Religious hatred made things even worse. Reading Foxe, or other authors of the time, whether Protestant or Catholic, it is striking how absolutely certain everyone was that not only were they right, but that their opponents were the agents of Satan. (See here for a Catholic example and here for a Calvinist one). Foxe knew that the Pope was the Antichrist predicted by the Bible in the same way as he knew that water was wet or that the sun went round the earth. From this certainty sprang the intolerance from which persecution arises. It was argued, that if a murderer, who only slew the body, deserved death; how much more deserving of death was a heretic, whose evil falsehoods could destroy the victim’s soul. This being so, it was clear that any means could and should be used to stamp out these devil’s spawn.

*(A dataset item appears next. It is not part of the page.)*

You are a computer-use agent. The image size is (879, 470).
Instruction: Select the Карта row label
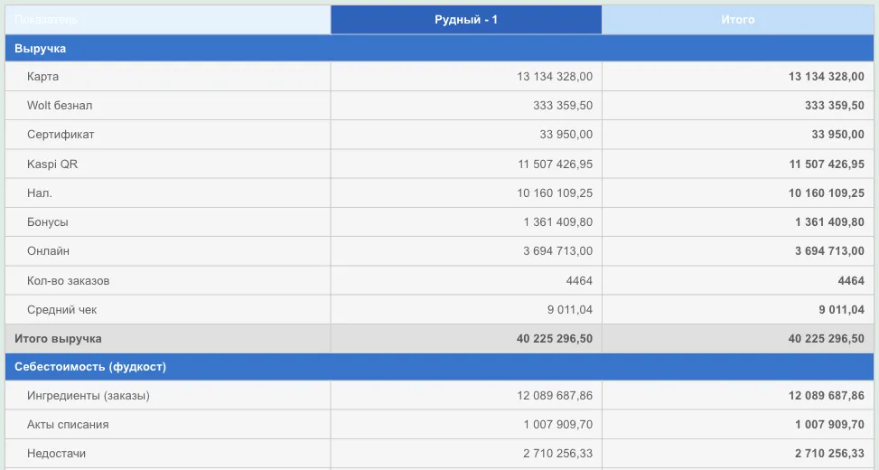(x=42, y=76)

Both sides believed that there was only one true religion and all deviation from it was hellish; they only differed about which religion it was. Catholics persecuted Protestants and vice versa; each side persecuted its own heretics with equal vigour. In Eastern Europe, the Orthodox faith was both perpetrator and victim. In England, the official religion changed four times in less than thirty years, and each change was accompanied by persecution of those who would not change with it. The division of Europe into Catholic and Protestant powers, often at war with one another, meant that in some countries (especially England) preaching the wrong religion was regarded as supporting the enemy and punished as treason.